| Passage to read |
One of the important reasons for the large dissimilarities among samples in 1983 was because the El Niño caused a massive coral bleaching event, and many of the corals died. Those that remained were very patchy, were generally not the same species in different transects and had small cover values. A quick scan of the data file reveals the large number of zeros recorded in 1983; none of the coral species achieved percentage cover values above 4%. The sparse data in 1983 therefore yielded many Bray-Curtis similarities of zero (dissimilarities of 100%) among samples⁵⁵.

⁵⁵ Clarke, Somerfield & Chapman (2006) have discussed the potentially erratic behaviour and lack of discrimination of the Bray-Curtis measure for sparse data such as these, proposing an adjustment which consists of adding a “dummy” species (present everywhere) into the dataset. They show that, for these coral data, the adjustment does have the effect of stabilising the dispersion across years and optimising the year-to-year separation.

2.8 Choice of measure

An extremely important point is that the test of dispersion is going to be critically affected by the transformation, standardisation and resemblance measure used as the basis of the analysis. It is pretty well appreciated by most practitioners that transforming the data has important effects on relative dispersions. Consider the fact that one of the common remedies to heterogeneity of variances in the analysis of univariate data is indeed to perform an appropriate transformation (e.g., Box & Cox (1964) ). Such a transformation is (usually) designed explicitly to make the data more normally distributed (less skewed), to remove intrinsic mean-variance relationships (if any), and to render the variances essentially homogeneous among groups. Although the consequences of the use of transformations on resulting inferences is rarely articulated explicitly ( McArdle & Anderson (2004) ), such an approach has merit and is widely used in univariate analyses. Thus, it is not at all difficult to understand that transformations will also affect relative dispersions in multivariate space.

| What needs to be done |
Can you reproduce the passage on dispersion and the choice of resemblance measure in full, word for word?

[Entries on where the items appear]
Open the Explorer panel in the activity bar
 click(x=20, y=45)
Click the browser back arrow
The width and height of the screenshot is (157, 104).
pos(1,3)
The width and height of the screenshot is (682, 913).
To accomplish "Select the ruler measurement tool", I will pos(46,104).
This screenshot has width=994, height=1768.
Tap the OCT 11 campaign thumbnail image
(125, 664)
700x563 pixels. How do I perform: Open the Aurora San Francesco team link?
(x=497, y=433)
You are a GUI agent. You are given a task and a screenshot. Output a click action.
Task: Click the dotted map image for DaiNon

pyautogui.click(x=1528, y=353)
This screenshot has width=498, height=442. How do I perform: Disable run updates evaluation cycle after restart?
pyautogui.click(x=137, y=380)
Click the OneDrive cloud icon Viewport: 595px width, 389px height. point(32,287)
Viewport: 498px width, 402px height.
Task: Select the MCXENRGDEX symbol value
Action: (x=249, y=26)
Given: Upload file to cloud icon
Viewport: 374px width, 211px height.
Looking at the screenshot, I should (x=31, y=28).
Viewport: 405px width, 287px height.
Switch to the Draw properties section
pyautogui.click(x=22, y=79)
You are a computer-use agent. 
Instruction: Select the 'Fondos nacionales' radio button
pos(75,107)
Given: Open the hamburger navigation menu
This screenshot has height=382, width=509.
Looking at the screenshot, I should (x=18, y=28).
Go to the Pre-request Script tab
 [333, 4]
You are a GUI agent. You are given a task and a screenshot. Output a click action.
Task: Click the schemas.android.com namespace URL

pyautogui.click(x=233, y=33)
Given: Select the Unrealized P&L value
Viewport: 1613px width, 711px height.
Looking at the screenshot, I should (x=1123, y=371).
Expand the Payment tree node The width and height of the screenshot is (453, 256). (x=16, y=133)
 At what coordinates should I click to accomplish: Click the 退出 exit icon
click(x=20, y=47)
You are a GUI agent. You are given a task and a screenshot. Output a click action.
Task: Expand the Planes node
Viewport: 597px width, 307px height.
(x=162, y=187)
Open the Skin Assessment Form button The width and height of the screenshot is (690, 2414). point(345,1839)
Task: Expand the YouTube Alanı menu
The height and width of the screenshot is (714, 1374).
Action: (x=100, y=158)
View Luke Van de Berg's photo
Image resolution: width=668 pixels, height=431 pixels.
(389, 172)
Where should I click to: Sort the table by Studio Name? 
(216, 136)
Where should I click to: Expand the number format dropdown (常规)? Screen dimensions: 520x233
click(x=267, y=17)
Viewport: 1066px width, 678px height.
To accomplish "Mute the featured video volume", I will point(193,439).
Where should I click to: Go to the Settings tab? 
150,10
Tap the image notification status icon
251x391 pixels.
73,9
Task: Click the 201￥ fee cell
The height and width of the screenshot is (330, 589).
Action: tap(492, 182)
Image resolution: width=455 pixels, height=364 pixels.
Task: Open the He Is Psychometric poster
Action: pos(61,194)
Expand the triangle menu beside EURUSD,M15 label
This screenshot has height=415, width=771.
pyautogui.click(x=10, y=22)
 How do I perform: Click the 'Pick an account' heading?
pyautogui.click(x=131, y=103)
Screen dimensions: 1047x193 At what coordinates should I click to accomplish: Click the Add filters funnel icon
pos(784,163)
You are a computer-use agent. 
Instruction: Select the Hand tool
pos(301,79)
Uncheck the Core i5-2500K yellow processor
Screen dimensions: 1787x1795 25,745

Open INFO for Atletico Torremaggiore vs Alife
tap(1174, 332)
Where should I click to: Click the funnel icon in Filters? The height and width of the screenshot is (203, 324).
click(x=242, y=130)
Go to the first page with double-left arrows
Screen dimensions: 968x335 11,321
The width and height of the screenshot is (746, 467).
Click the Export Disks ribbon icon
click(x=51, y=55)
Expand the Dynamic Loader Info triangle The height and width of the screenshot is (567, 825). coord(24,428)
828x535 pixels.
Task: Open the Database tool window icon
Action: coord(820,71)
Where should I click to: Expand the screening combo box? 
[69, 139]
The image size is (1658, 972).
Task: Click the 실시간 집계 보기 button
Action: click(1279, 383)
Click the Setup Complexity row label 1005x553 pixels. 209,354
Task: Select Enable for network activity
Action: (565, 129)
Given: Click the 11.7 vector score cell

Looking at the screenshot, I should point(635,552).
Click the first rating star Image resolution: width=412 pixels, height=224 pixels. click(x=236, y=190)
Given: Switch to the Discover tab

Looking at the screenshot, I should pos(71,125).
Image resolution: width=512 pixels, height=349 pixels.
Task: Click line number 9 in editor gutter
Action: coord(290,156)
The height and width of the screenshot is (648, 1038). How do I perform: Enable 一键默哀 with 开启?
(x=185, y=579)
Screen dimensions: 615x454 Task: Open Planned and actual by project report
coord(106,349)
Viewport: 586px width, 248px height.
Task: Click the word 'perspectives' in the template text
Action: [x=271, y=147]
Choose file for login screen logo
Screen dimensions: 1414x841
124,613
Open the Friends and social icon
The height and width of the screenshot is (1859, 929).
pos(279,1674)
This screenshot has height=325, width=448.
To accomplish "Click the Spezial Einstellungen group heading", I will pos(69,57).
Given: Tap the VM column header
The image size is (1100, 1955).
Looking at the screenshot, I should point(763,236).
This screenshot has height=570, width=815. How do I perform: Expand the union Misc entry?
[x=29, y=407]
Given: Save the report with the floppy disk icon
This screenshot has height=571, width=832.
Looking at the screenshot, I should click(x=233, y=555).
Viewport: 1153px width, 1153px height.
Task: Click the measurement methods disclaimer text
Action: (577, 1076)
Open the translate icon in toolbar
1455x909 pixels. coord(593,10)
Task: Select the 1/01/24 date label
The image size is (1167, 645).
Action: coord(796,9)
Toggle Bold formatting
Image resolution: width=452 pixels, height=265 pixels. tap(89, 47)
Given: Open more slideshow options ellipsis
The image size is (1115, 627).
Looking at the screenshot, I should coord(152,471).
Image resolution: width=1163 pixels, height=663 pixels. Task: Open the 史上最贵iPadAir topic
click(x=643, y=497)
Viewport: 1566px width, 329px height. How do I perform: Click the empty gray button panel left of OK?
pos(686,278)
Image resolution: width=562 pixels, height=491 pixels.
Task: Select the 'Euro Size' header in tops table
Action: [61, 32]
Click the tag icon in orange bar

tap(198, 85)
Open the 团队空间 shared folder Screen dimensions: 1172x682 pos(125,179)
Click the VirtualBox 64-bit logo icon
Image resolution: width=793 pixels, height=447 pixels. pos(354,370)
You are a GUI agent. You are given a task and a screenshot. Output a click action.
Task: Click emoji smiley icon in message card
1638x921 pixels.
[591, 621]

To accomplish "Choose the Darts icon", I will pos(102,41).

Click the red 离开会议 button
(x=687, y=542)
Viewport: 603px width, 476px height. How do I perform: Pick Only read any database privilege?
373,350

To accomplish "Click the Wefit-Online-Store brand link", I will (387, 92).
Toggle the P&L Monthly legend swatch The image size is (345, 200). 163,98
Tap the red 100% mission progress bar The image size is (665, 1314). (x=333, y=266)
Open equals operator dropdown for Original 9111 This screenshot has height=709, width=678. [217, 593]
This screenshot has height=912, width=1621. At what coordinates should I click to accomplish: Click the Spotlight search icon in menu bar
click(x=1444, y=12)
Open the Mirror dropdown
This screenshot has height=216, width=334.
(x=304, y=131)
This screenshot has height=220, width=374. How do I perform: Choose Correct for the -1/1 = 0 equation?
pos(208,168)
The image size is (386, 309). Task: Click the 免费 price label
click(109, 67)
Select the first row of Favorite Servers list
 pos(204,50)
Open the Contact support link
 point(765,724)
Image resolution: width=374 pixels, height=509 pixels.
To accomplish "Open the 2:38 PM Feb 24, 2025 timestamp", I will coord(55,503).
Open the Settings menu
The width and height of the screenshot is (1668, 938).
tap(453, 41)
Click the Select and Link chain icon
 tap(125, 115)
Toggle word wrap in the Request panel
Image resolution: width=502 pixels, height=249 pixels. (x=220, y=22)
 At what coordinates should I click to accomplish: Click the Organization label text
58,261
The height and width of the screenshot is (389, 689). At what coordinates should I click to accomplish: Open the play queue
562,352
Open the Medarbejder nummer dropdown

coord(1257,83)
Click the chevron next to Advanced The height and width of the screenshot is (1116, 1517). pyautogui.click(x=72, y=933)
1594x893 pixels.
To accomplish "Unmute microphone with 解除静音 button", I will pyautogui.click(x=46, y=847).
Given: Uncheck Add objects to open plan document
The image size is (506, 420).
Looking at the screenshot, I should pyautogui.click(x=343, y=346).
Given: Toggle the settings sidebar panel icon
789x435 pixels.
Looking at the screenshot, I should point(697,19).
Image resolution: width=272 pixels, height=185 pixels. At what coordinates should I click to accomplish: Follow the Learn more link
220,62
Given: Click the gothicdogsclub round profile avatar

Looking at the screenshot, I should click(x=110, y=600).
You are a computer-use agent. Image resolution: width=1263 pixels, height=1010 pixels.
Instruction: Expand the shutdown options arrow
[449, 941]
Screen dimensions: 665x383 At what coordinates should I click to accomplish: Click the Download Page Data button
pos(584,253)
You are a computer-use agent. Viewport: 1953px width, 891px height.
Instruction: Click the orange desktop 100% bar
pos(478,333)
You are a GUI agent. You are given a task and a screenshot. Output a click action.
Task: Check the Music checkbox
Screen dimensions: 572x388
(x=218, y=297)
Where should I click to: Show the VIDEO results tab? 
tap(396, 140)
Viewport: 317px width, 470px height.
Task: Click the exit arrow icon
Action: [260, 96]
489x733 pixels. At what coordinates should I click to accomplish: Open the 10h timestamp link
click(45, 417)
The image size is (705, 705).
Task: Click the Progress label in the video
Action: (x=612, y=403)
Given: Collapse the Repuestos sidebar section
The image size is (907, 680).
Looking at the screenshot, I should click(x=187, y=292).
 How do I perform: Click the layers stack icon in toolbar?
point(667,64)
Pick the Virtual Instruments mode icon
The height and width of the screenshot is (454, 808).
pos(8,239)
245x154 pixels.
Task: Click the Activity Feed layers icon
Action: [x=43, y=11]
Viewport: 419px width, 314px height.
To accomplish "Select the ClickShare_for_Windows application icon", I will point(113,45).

| Result of this task |
One of the important reasons for the large dissimilarities among samples in 1983 was because the El Niño caused a massive coral bleaching event, and many of the corals died. Those that remained were very patchy, were generally not the same species in different transects and had small cover values. A quick scan of the data file reveals the large number of zeros recorded in 1983; none of the coral species achieved percentage cover values above 4%. The sparse data in 1983 therefore yielded many Bray-Curtis similarities of zero (dissimilarities of 100%) among samples⁵⁵.

⁵⁵ Clarke, Somerfield & Chapman (2006) have discussed the potentially erratic behaviour and lack of discrimination of the Bray-Curtis measure for sparse data such as these, proposing an adjustment which consists of adding a “dummy” species (present everywhere) into the dataset. They show that, for these coral data, the adjustment does have the effect of stabilising the dispersion across years and optimising the year-to-year separation.

2.8 Choice of measure

An extremely important point is that the test of dispersion is going to be critically affected by the transformation, standardisation and resemblance measure used as the basis of the analysis. It is pretty well appreciated by most practitioners that transforming the data has important effects on relative dispersions. Consider the fact that one of the common remedies to heterogeneity of variances in the analysis of univariate data is indeed to perform an appropriate transformation (e.g., Box & Cox (1964) ). Such a transformation is (usually) designed explicitly to make the data more normally distributed (less skewed), to remove intrinsic mean-variance relationships (if any), and to render the variances essentially homogeneous among groups. Although the consequences of the use of transformations on resulting inferences is rarely articulated explicitly ( McArdle & Anderson (2004) ), such an approach has merit and is widely used in univariate analyses. Thus, it is not at all difficult to understand that transformations will also affect relative dispersions in multivariate space.